The process of applying for and obtaining an overall benefit permit has multiple phases. Start by contacting the Ministry of the Environment, Conservation and Park.

Step-by-step guide and policies

Download and follow the step-by-step guide to applying for a permit:

Submission Standards for Activity Review and Overall Benefit Permits

If you are interested in using scientific studies as part of an overall benefit permit download the Guidance on Using Scientific Studies as part of an Overall Benefit Permit for information on what is required.
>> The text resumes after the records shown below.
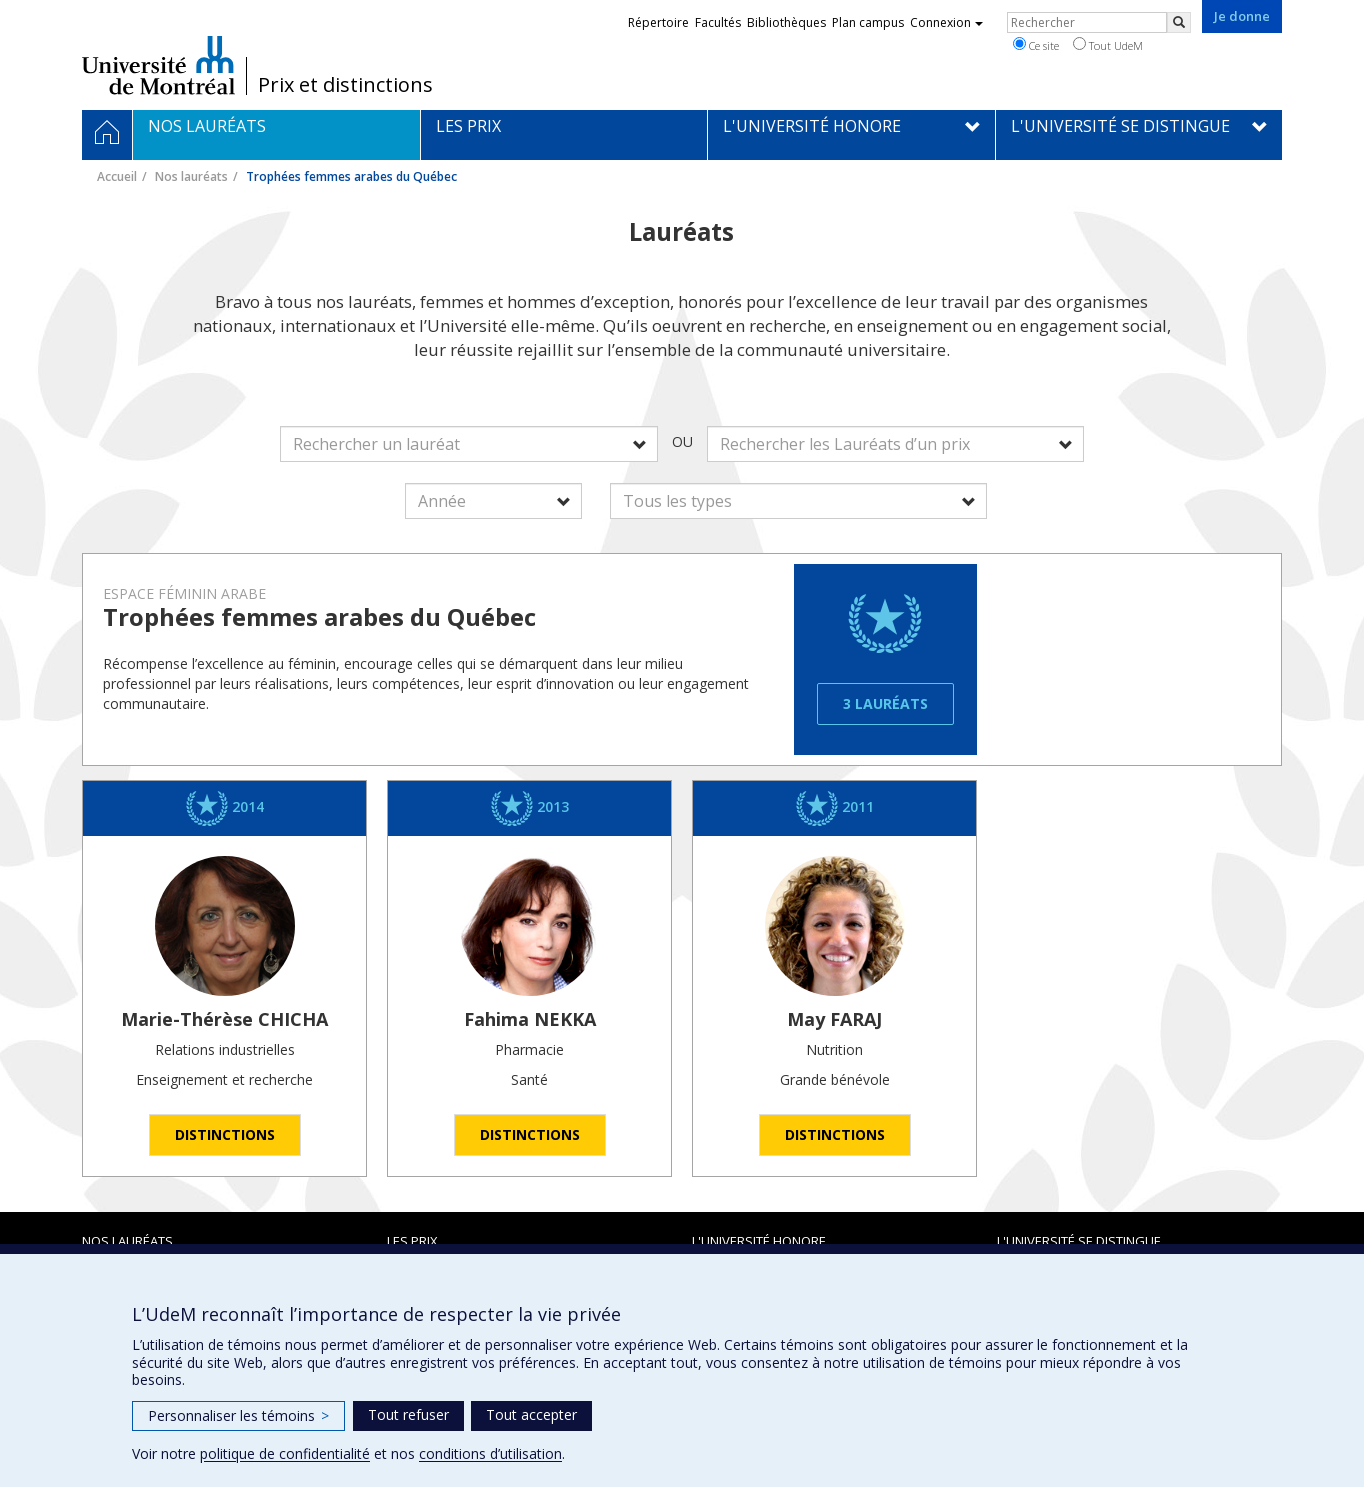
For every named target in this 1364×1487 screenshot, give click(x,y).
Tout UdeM (1108, 45)
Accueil (117, 176)
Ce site (1036, 45)
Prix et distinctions (345, 85)
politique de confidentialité (285, 1453)
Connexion (946, 22)
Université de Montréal (158, 65)
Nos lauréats (191, 176)
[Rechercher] (1179, 22)
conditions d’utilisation (490, 1453)
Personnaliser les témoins (238, 1415)
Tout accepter (531, 1414)
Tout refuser (408, 1414)
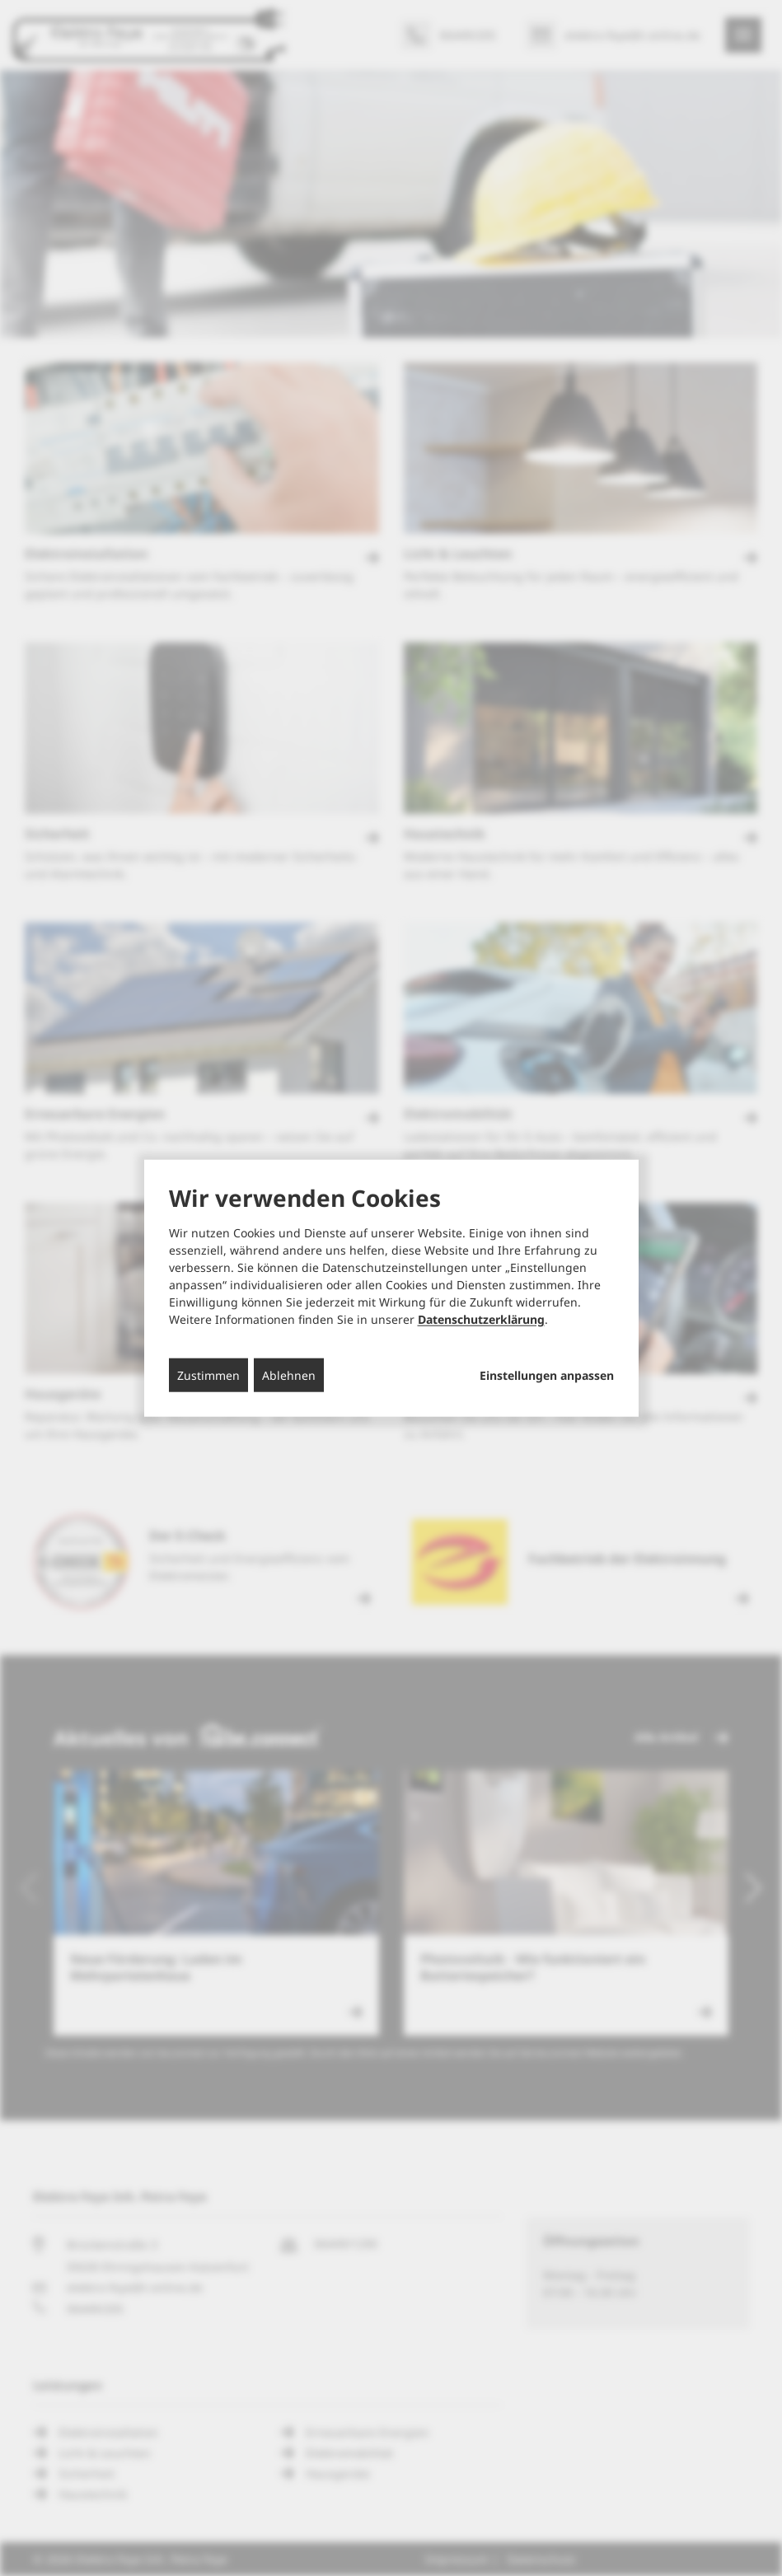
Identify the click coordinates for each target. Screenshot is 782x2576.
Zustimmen (208, 1375)
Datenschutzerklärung (481, 1319)
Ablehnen (289, 1375)
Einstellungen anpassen (547, 1375)
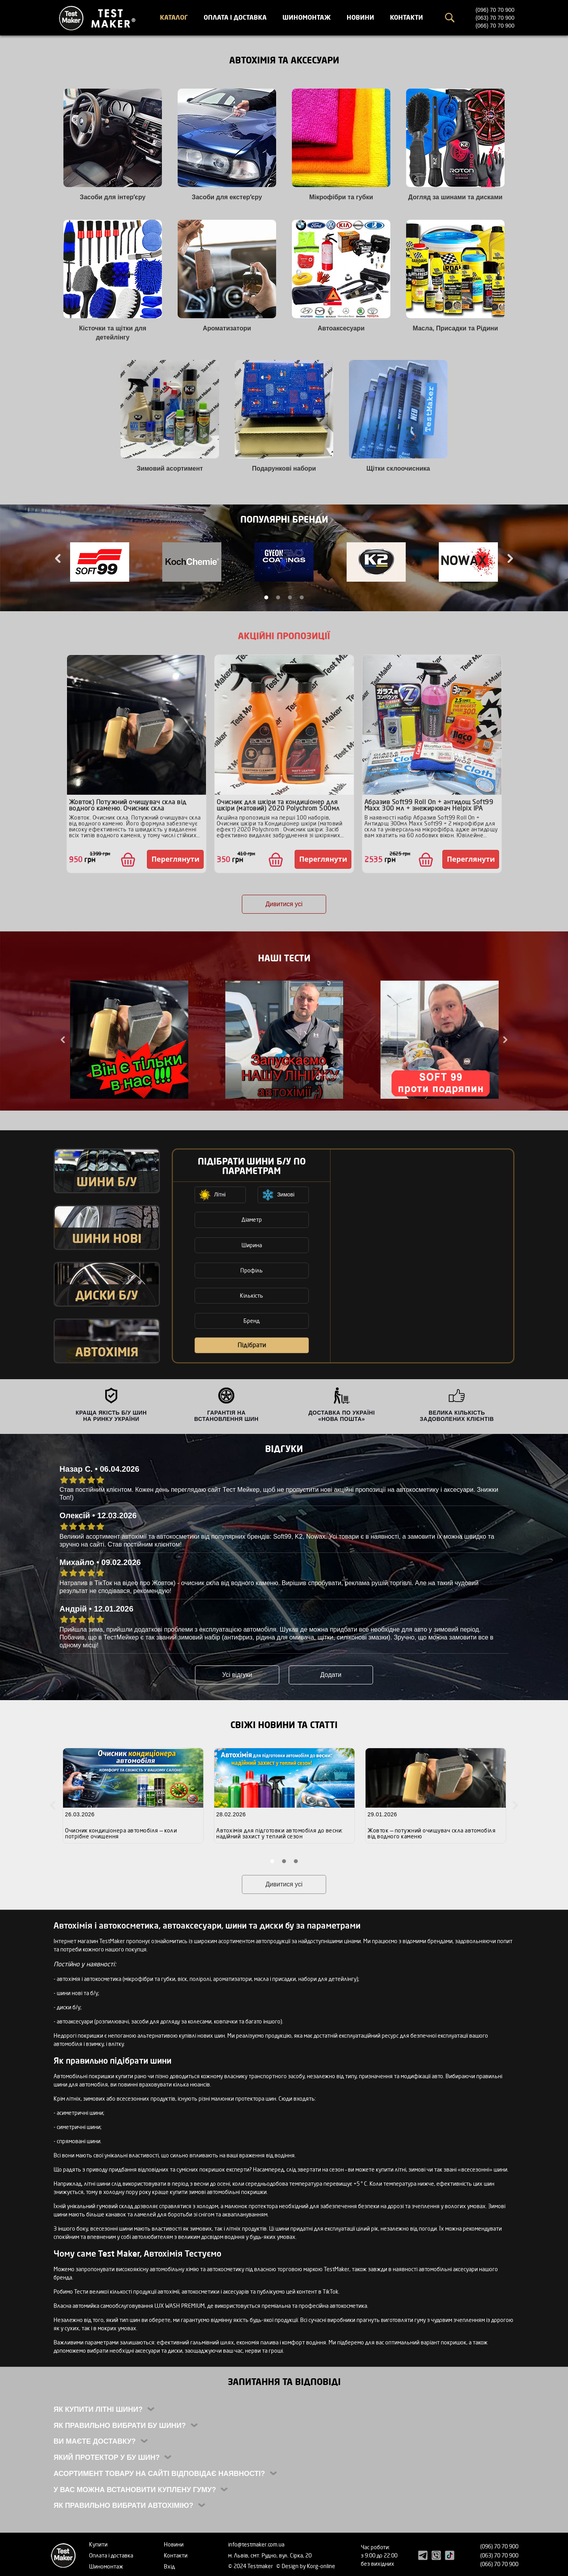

Resources for each application phase

Phase 1 – Information Gathering: Application form and guide: Information Gathering

Phase 2 – Activity Review and Assessment: Application form and guide: Avoidance Alternatives

Phase 3 – Permit Application and Assessment: Application form and guide: Overall Benefit Permit

Processing time

The ministry will strive to acknowledge receipt of an overall benefit permit application and confirm whether the application requirements have been met within 60 calendar days of receipt, under normal circumstances. Once a complete application has been confirmed, we will aim to render a decision on the permit application within 3 months, under normal circumstances. In some cases, more time may be needed to complete consultation and environmental assessment requirements and refine the proposed permit conditions before seeking the permit decision.